«Eu Mereço Igual». CITE promove campanha pela igualdade salarial

A campanha ‘Eu Mereço Igual’, destinada a promover a igualdade salarial entre homens e mulheres, arrancou esta segunda-feira, 2 de setembro, e vai prolongar-se durante a primeira quinzena de deste mês, na rádio, televisão e imprensa online.

A campanha visa efetivar o princípio de “salário igual para trabalho igual ou de igual valor”

Esta campanha, promovida no âmbito dos 40 anos da Comissão para a Igualdade no Trabalho e Emprego e da entrada em vigor da Lei da Igualdade Salarial entre Mulheres e Homens (Lei n.º 60/2018), que visa efetivar o princípio de “salário igual para trabalho igual ou de igual valor”, pretende sensibilizar a opinião pública e promover uma maior consciencialização, pelos/as trabalhadores/as e entidades empregadoras, daqueles que são os seus direitos e deveres nesta matéria.

Para a Secretária de Estado para a Cidadania e a Igualdade, Rosa Monteiro, “a literacia de direitos e deveres é condição para eliminar a discriminação que persiste contra as mulheres, daí a importância desta campanha“, e “nunca é demais reafirmar que os salários só devem ser definidos com base em critérios objetivos e nunca com base no sexo; que as mulheres devem poder aceder às profissões mais bem pagas e a cargos de decisão; que o trabalho de cuidado deve ser assumido de forma igual por mulheres e por homens; e que devem ser asseguradas condições de conciliação da vida profissional, pessoal e familiar a umas e a outros”. “Só assim se conseguirá uma igualdade salarial efetiva”, conclui a Secretária de Estado.

Para o Secretário de Estado do Emprego, Miguel Cabrita, “o enquadramento legal é sempre importante, mas esta lei em concreto cria instrumentos práticos de promoção da igualdade entre homens e mulheres nas empresas de modo a combater as desigualdades salariais que persistem, e vem colocar Portugal entre os países pioneiros neste domínio”. “Esta campanha complementa os avanços nas políticas públicas como uma nova ação de informação e consciencialização da opinião pública em geral mas muito em concreto de trabalhadores, empregadores e quadros das empresas”, acrescenta.
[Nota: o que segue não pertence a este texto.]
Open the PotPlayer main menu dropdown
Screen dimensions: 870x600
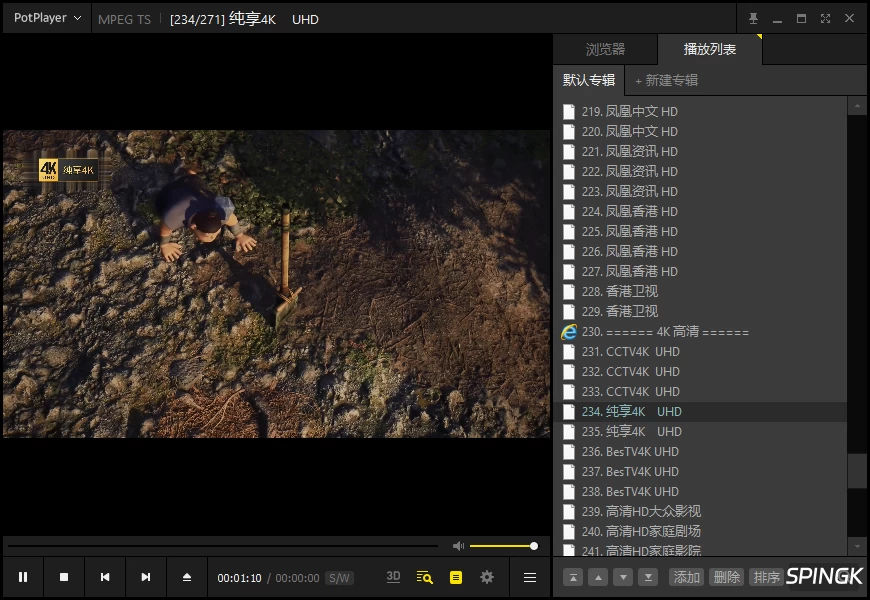(48, 18)
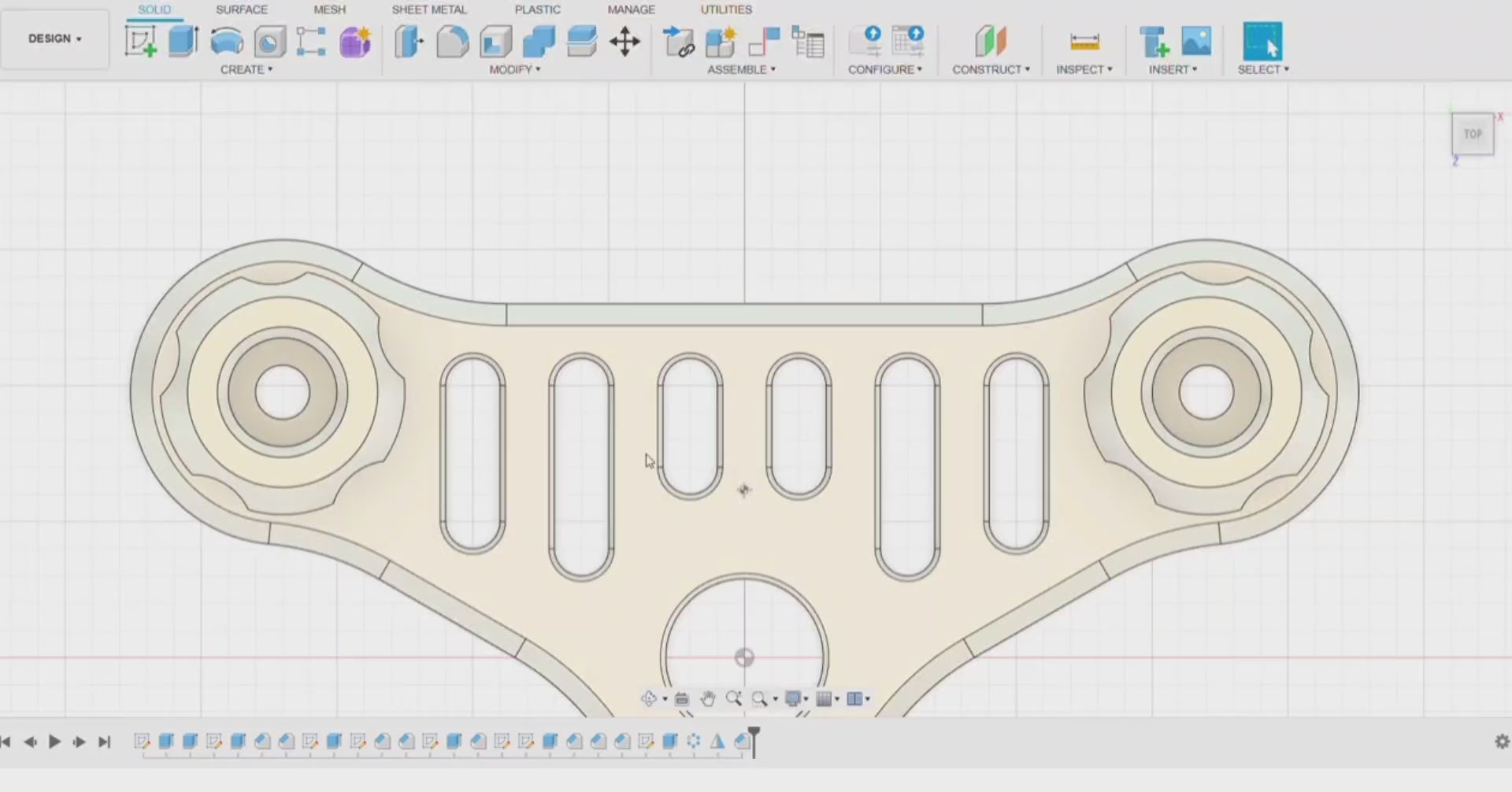The height and width of the screenshot is (792, 1512).
Task: Click the Move/Copy arrows icon
Action: pos(624,42)
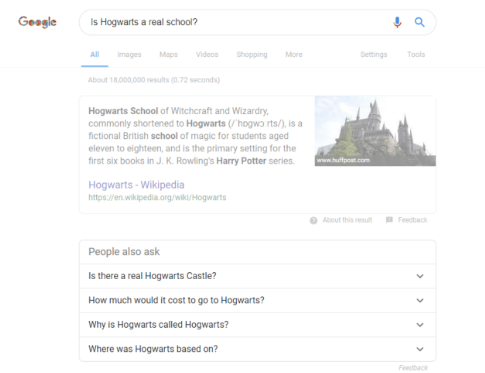Switch to the Images tab
485x373 pixels.
coord(129,54)
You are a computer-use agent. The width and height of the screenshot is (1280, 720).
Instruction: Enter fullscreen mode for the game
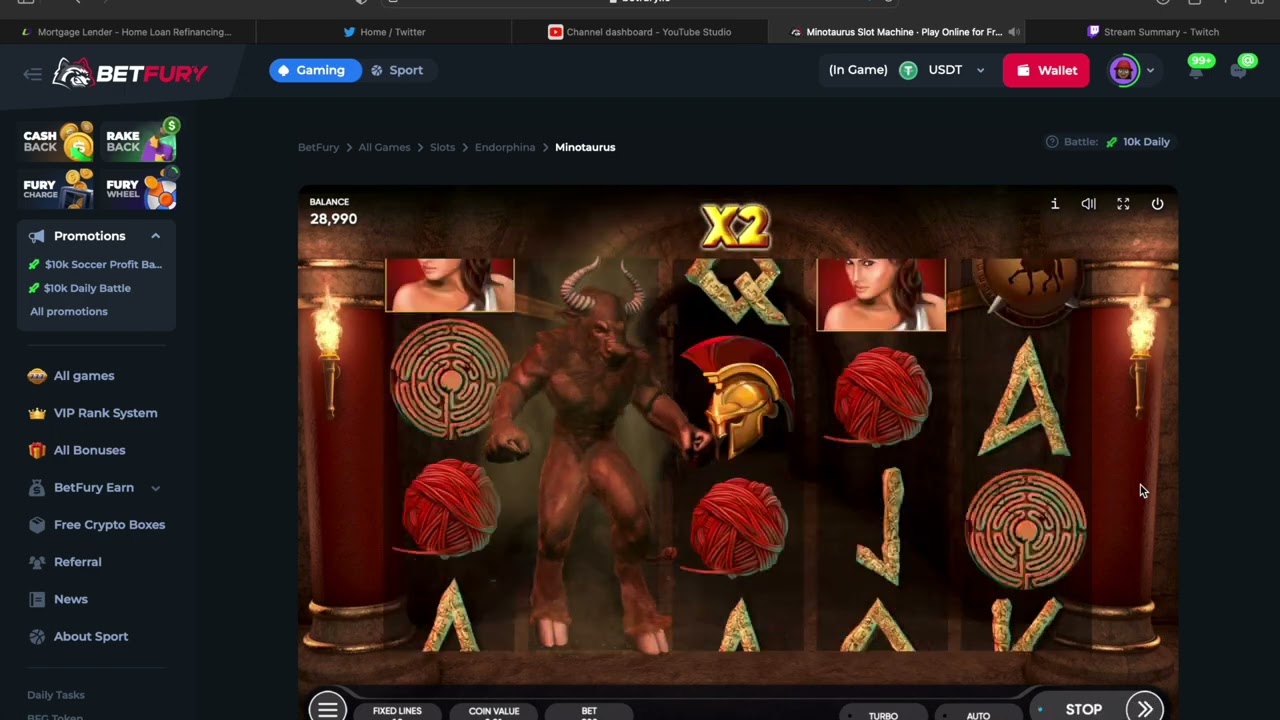1123,204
Este esforço no caminho da igualdade salarial entre homens e mulheres enquadra-se numa estratégia mais ampla do Governo para promover o trabalho digno.

A entrada em vigor da Lei da Igualdade Salarial, bem como a aprovação e a promulgação das alterações ao Código Laboral, são passos importantes não apenas do ponto de vista do combate à discriminação salarial e à precariedade, mas também do ponto de vista da construção de um mercado de trabalho mais justo e inclusivo.